### What is being asked
Given the records underneath, please repeat exactly the lines from the line with "You are a computer-use" through the line with "Image resolution: width=613", passing over any picture.

──────── Records for this exercise ────────

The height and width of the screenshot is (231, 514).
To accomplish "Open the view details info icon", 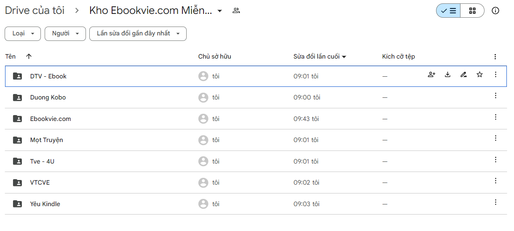I will click(495, 11).
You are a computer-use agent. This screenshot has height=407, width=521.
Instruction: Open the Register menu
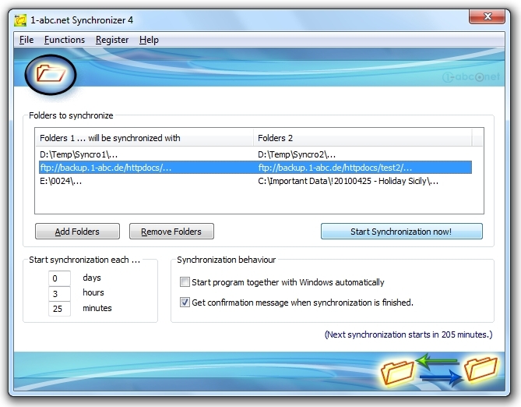tap(112, 40)
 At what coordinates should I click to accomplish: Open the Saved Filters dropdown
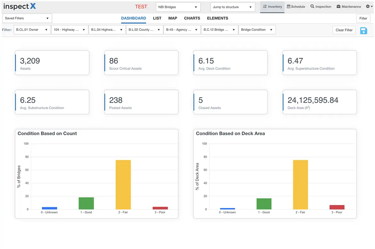coord(27,18)
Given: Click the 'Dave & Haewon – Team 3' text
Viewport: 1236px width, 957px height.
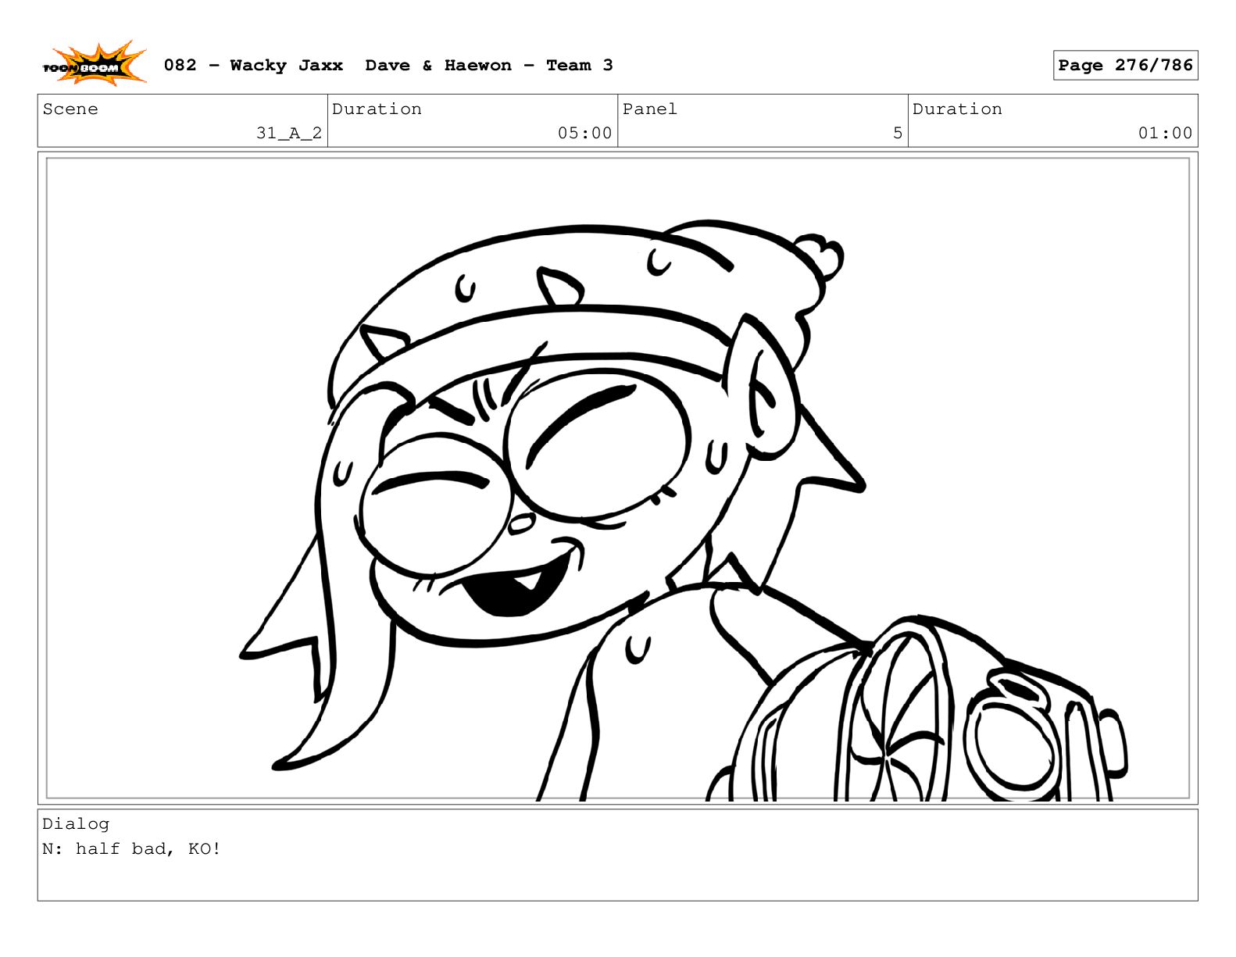Looking at the screenshot, I should tap(488, 66).
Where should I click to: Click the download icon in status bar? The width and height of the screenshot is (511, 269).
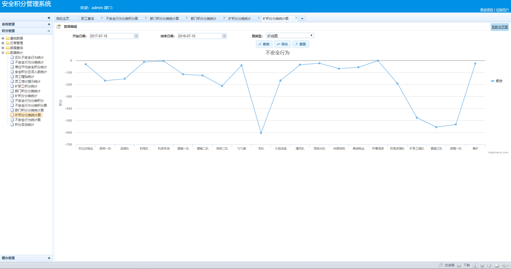(459, 265)
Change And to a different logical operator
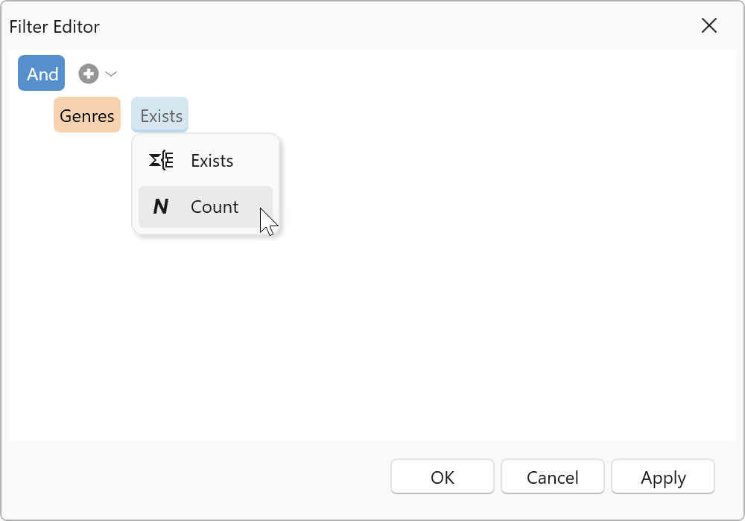Screen dimensions: 745x521 click(41, 73)
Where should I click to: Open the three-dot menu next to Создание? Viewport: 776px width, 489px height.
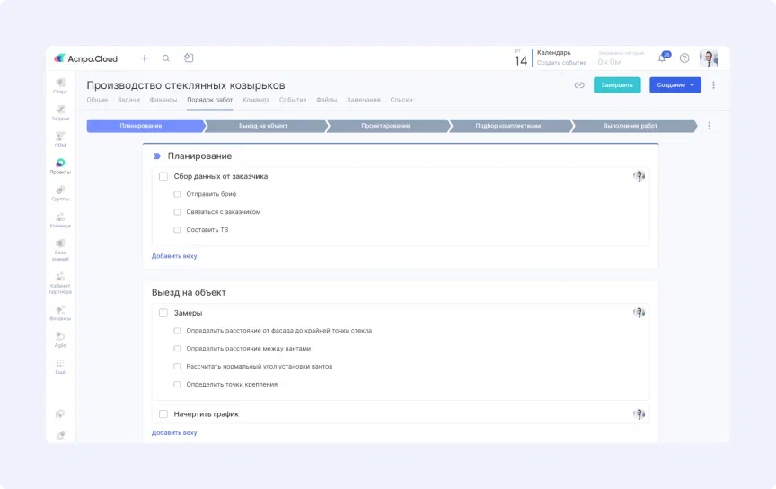(714, 85)
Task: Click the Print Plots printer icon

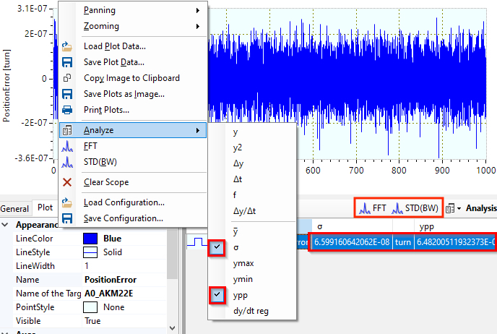Action: point(67,110)
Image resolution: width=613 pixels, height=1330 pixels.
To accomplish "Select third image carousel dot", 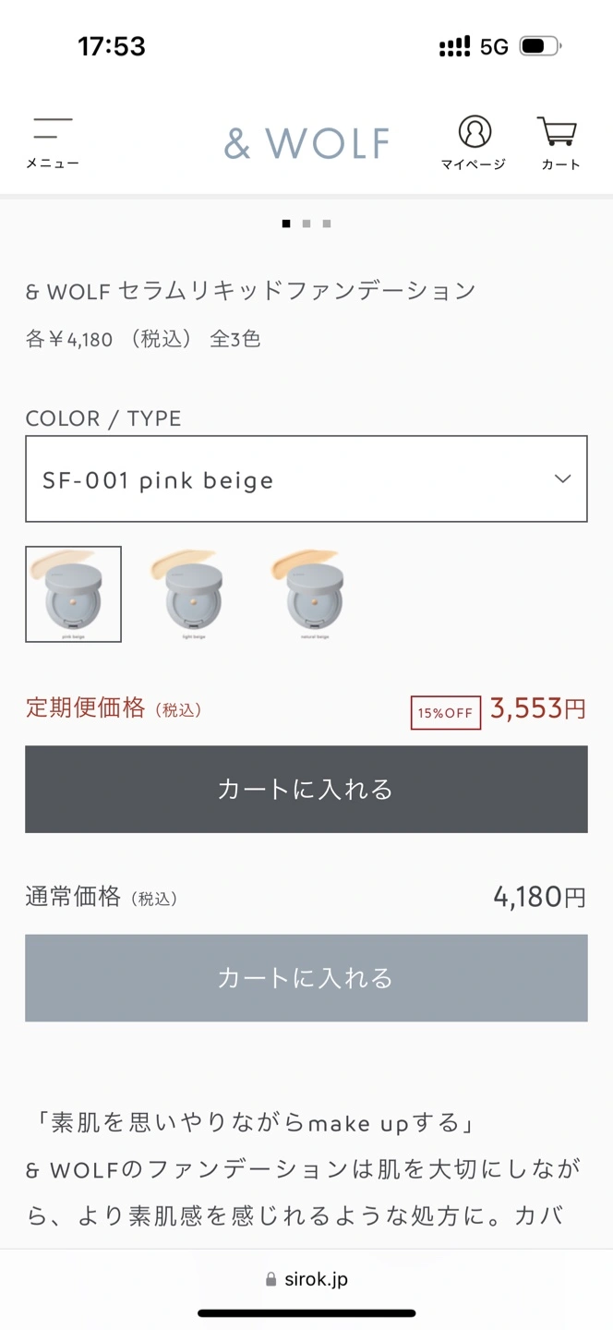I will pyautogui.click(x=327, y=224).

────────

### Result for this exercise
You are a computer-use agent. This screenshot has height=407, width=521.
Instruction: Open the Register menu
tap(112, 40)
 At what coordinates should I click to accomplish: Open the Saved Filters dropdown
coord(27,18)
Given: Click the 'Dave & Haewon – Team 3' text
Viewport: 1236px width, 957px height.
Looking at the screenshot, I should tap(488, 66).
Where should I click to: Click the download icon in status bar? The width and height of the screenshot is (511, 269).
(459, 265)
Change And to a different logical operator
Screen dimensions: 745x521 click(41, 73)
Where should I click to: Open the three-dot menu next to Создание? Viewport: 776px width, 489px height.
(714, 85)
Task: Click the Print Plots printer icon

Action: point(67,110)
Image resolution: width=613 pixels, height=1330 pixels.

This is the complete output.